Wednesday, February 21, 2007

Notes on the Baghdad Gang Rape

The Rape Accusation. Yesterday, Sabrine al-Janabi, a 20 year old married woman from Baghdad, accused members of the Iraqi National Police on al-Jazeera television of gang-raping her. After she was taken into custody as a "terrorist suspect," Sabrine al-Janabi was raped by three officers before an American committee took her into custody and brought her before a judge. She accused a court officer of raping her again after her hearing.

The Guilty Rebuttal. It's the polite journalistic convention to say "alleged rape" in cases like this. However, Prime Minister Nouri al-Maliki's comments today lent enormous credibility to al-Janabi's account. As a result, I'm going to ignore the convention here. Not only did al-Maliki deny that the officers had raped Sabrine al-Janabi, but claimed that there were three warrants for al-Janabi's arrest on "security" matters. In other words, he was accusing al-Janabi of being a terrorist without actually using the literal term. Al-Maliki extended the web of innuendo to Sunni politicians by claiming the accusations were instigated by "certain parties" in order to discredit the military crackdown in Baghdad. Much like abusive police in the U. S., Maliki is pulling out all the stops to smear this woman well before there's been a chance to investigate. These kinds of smears are the mark of someone who knows his side is guilty.

To top off his performance, Prime Minister al-Maliki announced that he was rewarding the officers in question. Here, it was as if al-Maliki was congratulating the police officers for raping the poor woman. It's almost as disgusting as the rape itself.

The Modern vs the Traditional. Sabrine al-Janabi's rape accusations have a profound modernity about them. In traditional Muslim societies like Iraq, a woman's virginity or fidelity is valued as a matter of the honor of the men in her family. When they are raped, women are considered as dishonoring the family and generally cover up the assault to avoid being punished by male relatives. In making her accusations, Sabrine al-Janabi represented herself as an individual woman rather than as a symbol of her family honor and was accusing the Iraqi police of harming her as a person rather than dishonoring her family. This is a bold claim. The articulation of women as persons in their own right rather than as the mothers, wives, or girlfriends, and objects of fantasy is still the subject of a broad cultural conflict in the United States let alone Iraq.
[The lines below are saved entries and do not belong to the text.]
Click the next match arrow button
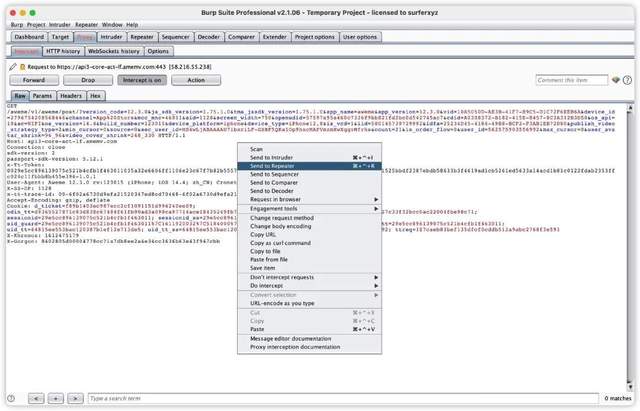Image resolution: width=640 pixels, height=411 pixels. pos(76,398)
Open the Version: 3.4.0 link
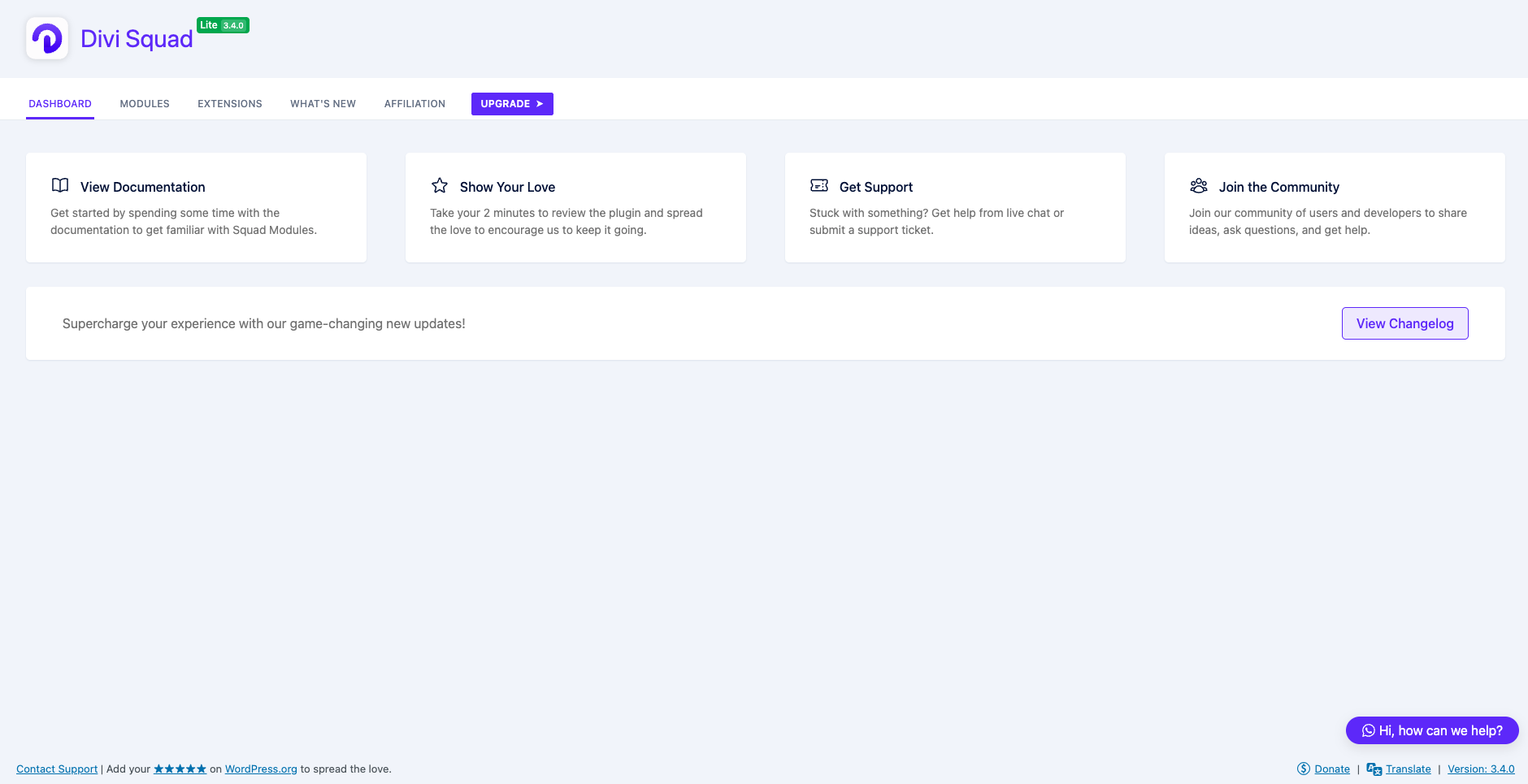Image resolution: width=1528 pixels, height=784 pixels. click(1481, 769)
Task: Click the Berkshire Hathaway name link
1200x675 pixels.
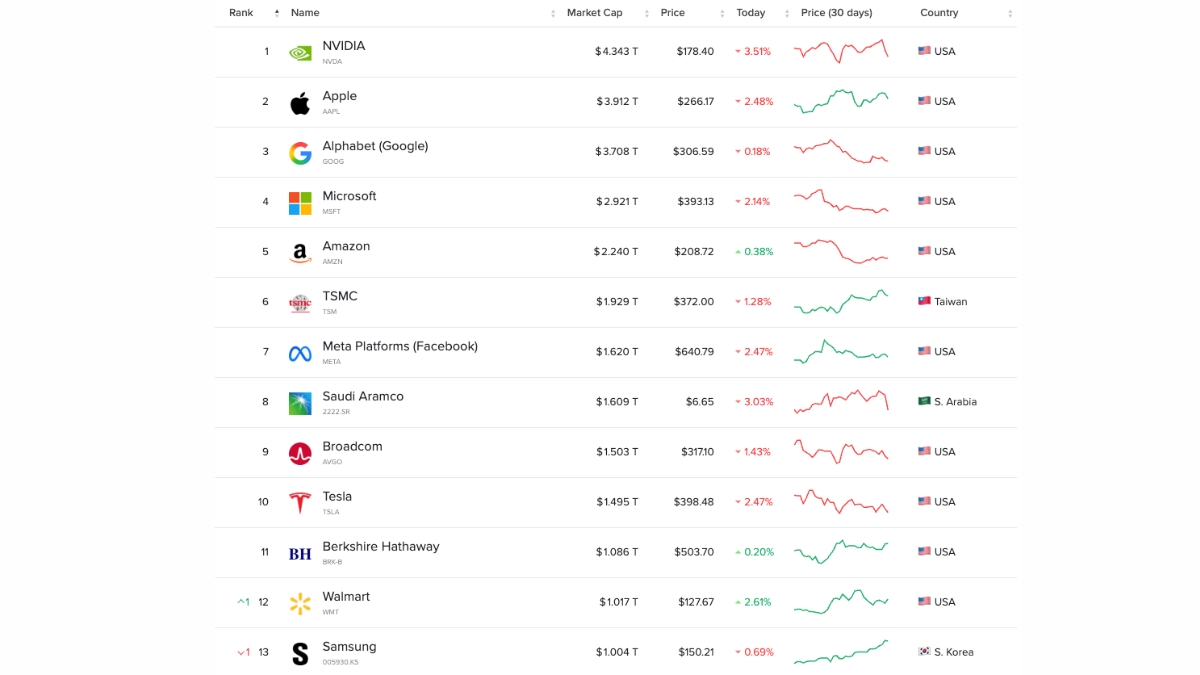Action: click(x=380, y=546)
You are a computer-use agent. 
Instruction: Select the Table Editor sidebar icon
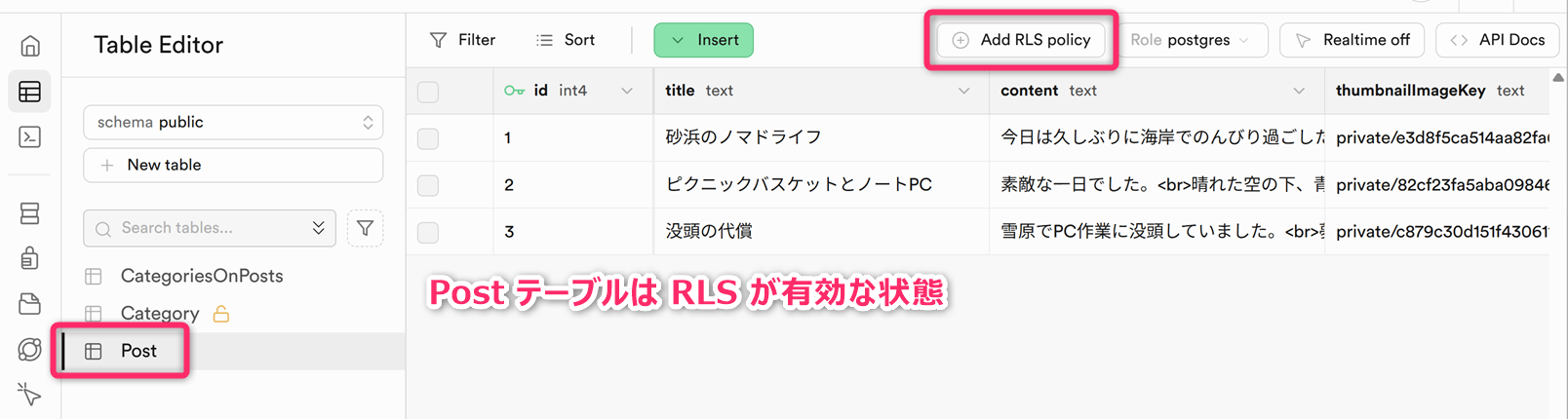tap(30, 92)
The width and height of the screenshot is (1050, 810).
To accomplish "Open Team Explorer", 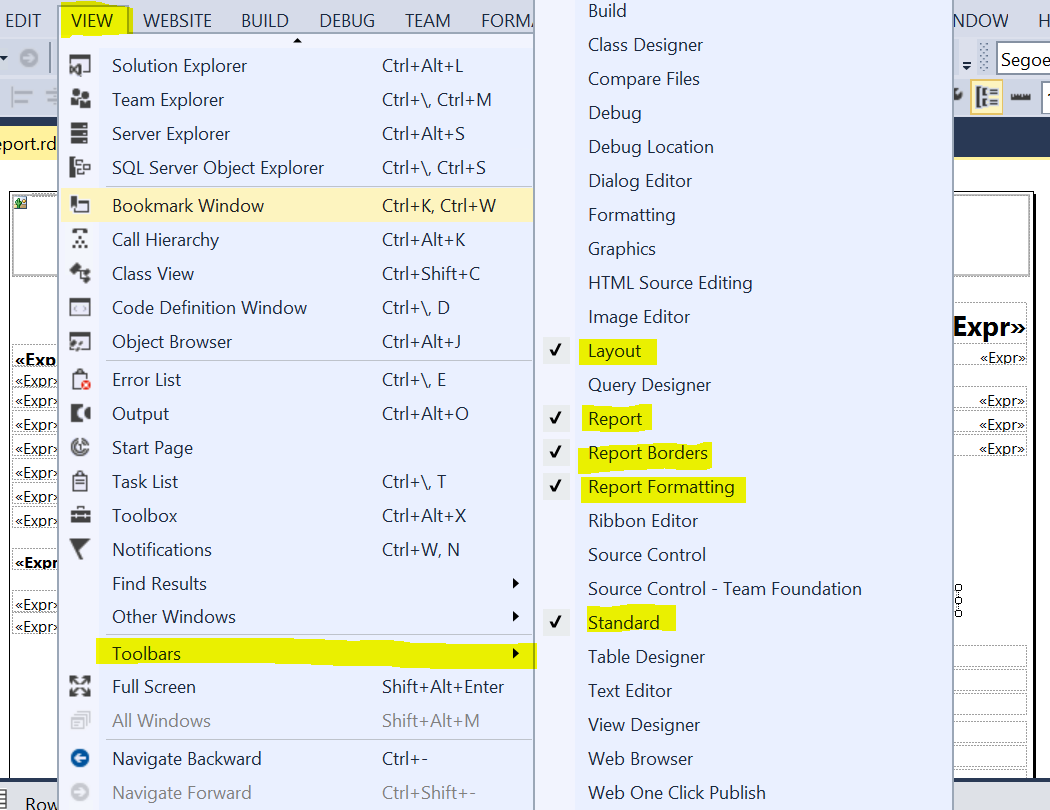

If Sabrine al-Janabi's claim to personhood were accepted as a matter of course, that would be a strong sign that she was living in a modern world.

Understanding Bush and the American Right. I've seen a couple of commentaries mentioning that al-Maliki's response out of the Bush administration's playbook of accusing their opponents as aiding the terrorists, punishing critics, and rewarding failure and incompetence (sorry no time to run down the links right now). I think it's the other way around though. Instead of al-Maliki playing out of the Bush playbook, it's the Bush administration that has been reverting back to traditionalism on a variety of fronts. These include adapting the preening machismo of the traditional white South, promoting religion at the expense of science, valuing personal loyalty over competence, and engaging in delaying actions against the efforts of women, African-Americans, gay people, and immigrants to claim a routine status as persons. The Bush administration and the right may use the contemporary media apparatus to pursue their goals and may try to adapt as much of the modern language of individuality as they can, but they're still pursuing an agenda of traditionalism. They're speaking out of the playbook of Nouri al-Maliki, Moqtada al-Sadr, and the global jihadis.